Debates
Um trator sobre a autonomia dos municípios
Da Redação | 20 de novembro de 2019 - 03:07
Por Francis Augusto Goes Ricken
A PEC 188/2019, que trata da necessidade de comprovação de sustentabilidade
financeira dos municípios, tem como principal objetivo restringir a existência
de unidades com até 5 mil habitantes cujo produto da arrecadação dos tributos
não corresponda ao mínimo de 10% das receitas brutas. A ideia é incorporar os
municípios que dependem de recursos de repasses do governo federal, por outros
municípios, com o objetivo de criar maior sustentabilidade fiscal – concepção
bonita no papel, mas inexequível no mundo político.
A proposta é um atropelo constitucional, esbarrando em diversos aspectos que
devem ser revistos e considerados, além de ser de difícil tramitação no
Congresso Nacional; afinal, necessita do aval daqueles que dependem de votos e,
como de praxe no governo Bolsonaro, é uma proposição pouco debatida e estudada
pela base aliada.
A criação de um município possibilita que o contingente populacional daquela
localidade possa exercer direitos políticos por meio de eleições e criar
representantes eleitos. Os municípios cumprem um papel fundamental para o
exercício dos poderes políticos, estabelecimento de processos civilizatórios e
para a manutenção e organização das elites políticas. Impossibilitar esse
exercício é fechar a porta para a representação do cidadão e abrir a janela
para a sensação de não pertencimento ao sistema político daqueles que residem
em pequenos municípios – um tiro no peito daqueles que clamam pelo exercício da
cidadania.
Isso não é problema da nossa Constituição e sim das autoridades políticas que,
de forma irresponsável, incentivaram a criação de inúmeros municípios na década
de 90 e início dos anos 2000. Um julgamento emblemático do STF sobre o tema foi
a criação do município baiano de Luís Eduardo Magalhães, à revelia da
Constituição, para atender os caprichos de um líder político poderoso. O estudo
de viabilidade do município veio a público depois da realização da consulta
popular por meio de plebiscito, estabelecendo uma situação que fragilizou o
texto constitucional sob a tutela do Supremo Tribunal Federal. Tudo bem; hoje,
Luís Eduardo Magalhães é um município em pleno desenvolvimento, mas sua
discussão no STF gerou reflexos nefastos na nossa visão sobre o federalismo
brasileiro.
Pensar em sustentabilidade financeira é importante, é uma forma de criar
sustentabilidade para a máquina pública, mas estabelecer isso após a criação de
diversos municípios é o mesmo que derrubar as bases de uma edificação ao
término de sua construção. O trator do governo não pode quebrar princípios
básicos do nosso texto constitucional, como a autonomia dos entes federados,
presente no artigo 18 da Constituição Federal, apenas porque o
ministro da Economia considera os mesmos insustentáveis economicamente.

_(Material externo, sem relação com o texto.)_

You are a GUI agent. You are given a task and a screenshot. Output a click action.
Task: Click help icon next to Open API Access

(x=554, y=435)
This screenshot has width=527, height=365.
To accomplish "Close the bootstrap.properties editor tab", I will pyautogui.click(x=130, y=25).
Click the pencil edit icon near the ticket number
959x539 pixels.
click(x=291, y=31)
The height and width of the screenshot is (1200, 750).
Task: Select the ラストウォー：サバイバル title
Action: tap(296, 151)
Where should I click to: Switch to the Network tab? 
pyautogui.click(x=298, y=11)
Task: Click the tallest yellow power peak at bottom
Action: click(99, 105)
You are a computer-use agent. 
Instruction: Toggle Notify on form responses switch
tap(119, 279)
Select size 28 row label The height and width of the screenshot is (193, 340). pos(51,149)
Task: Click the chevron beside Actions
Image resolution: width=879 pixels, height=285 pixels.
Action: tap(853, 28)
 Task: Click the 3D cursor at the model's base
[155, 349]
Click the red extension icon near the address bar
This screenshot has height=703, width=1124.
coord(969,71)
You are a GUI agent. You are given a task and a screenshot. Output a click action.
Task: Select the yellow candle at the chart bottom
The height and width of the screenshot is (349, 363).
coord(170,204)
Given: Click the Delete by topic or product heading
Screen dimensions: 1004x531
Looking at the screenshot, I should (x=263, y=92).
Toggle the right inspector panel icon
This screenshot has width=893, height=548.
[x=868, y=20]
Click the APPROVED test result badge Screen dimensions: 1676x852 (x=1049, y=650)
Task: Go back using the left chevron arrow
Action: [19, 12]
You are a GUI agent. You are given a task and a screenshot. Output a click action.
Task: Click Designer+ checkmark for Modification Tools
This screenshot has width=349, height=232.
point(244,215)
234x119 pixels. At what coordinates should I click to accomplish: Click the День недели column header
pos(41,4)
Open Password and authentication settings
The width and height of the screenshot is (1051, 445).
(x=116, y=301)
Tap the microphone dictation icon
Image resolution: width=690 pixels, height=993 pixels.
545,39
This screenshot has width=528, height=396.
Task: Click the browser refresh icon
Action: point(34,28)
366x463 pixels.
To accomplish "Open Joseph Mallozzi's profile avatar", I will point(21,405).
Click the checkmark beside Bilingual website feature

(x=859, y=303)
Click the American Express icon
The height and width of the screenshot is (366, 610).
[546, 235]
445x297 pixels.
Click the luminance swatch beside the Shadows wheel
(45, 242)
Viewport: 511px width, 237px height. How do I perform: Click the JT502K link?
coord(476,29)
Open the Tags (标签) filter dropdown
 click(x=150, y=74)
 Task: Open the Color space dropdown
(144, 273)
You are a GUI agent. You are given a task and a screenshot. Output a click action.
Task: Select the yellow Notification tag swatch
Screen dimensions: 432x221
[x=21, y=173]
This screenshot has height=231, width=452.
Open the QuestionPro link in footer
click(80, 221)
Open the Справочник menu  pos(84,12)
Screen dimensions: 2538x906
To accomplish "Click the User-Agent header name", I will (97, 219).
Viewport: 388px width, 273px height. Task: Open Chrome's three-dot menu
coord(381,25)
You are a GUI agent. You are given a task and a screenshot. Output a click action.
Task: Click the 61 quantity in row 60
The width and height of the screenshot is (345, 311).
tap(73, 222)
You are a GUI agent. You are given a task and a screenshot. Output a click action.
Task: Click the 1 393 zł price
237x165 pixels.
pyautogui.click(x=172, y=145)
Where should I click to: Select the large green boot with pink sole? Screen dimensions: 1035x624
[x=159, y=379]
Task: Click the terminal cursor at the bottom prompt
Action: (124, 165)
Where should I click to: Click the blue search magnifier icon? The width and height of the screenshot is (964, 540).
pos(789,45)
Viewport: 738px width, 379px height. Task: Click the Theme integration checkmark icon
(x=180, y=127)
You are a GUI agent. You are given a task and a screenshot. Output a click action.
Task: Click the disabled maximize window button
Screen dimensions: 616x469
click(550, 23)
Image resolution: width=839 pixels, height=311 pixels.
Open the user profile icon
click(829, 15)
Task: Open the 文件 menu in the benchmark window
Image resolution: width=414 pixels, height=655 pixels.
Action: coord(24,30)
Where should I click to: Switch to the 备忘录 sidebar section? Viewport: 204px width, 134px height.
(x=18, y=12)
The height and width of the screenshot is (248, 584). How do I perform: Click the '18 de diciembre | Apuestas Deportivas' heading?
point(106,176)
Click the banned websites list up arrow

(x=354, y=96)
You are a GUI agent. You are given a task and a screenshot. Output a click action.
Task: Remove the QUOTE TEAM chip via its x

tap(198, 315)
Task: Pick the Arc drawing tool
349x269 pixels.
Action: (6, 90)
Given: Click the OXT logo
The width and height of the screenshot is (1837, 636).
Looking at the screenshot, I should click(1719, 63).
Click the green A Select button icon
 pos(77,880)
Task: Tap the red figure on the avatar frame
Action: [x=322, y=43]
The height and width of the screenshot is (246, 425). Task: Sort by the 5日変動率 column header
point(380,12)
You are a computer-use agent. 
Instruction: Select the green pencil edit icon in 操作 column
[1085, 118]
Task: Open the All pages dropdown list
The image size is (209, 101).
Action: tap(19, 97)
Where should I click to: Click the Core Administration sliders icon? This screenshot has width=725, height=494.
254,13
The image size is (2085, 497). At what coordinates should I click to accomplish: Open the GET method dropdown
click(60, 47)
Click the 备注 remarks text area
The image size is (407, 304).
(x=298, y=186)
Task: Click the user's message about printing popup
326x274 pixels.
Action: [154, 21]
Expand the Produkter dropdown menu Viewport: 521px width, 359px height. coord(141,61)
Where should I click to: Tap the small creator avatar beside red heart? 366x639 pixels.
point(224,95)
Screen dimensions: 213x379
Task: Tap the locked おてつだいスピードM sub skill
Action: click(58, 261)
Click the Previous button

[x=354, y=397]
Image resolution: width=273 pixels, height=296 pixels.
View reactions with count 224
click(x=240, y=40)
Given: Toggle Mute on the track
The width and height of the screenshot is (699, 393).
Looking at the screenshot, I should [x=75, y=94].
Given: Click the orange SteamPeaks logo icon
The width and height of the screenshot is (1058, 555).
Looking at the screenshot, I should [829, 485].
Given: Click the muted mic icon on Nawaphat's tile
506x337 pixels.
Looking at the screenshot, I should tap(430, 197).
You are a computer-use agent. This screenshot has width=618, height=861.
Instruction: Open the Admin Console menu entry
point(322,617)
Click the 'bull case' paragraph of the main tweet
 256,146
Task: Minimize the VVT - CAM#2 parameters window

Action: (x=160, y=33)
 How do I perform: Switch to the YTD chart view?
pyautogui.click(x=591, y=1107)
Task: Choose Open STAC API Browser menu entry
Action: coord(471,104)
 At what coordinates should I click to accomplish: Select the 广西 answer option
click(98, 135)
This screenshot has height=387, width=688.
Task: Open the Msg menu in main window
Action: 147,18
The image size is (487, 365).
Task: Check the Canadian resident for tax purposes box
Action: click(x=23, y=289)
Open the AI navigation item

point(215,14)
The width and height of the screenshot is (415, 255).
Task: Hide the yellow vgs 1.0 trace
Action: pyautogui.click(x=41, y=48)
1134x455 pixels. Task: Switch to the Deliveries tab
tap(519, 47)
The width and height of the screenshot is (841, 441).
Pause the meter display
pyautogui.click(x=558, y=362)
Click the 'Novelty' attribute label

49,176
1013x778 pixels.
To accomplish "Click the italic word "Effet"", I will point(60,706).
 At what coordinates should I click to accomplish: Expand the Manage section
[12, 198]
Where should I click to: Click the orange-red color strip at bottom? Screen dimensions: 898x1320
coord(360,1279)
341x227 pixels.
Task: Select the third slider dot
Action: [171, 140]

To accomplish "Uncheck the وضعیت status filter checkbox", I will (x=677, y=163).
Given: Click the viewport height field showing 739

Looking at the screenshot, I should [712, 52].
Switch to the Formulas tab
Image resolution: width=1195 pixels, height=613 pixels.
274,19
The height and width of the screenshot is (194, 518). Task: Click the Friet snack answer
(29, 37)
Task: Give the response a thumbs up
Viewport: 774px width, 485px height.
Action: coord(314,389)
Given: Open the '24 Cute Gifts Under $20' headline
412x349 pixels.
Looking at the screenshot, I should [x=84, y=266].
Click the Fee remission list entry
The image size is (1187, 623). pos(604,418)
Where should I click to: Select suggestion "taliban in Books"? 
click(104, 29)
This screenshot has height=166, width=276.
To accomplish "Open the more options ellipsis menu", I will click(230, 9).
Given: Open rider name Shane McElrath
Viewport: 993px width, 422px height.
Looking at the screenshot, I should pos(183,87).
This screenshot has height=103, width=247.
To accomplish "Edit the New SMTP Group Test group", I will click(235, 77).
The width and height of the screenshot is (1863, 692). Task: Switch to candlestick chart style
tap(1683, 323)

O fim de municípios não irá resolver os problemas orçamentários do Estado
brasileiro, mas simplesmente fechará estruturas do poder político municipal,
que, apesar de pequenas, criaram, por meio da autonomia, um poder político
razoável capaz de resolver problemas de forma mais confiável que no passado.
Francis Augusto Goes Ricken, advogado e mestre em Ciência Política, é professor
do curso de Direito da Universidade Positivo.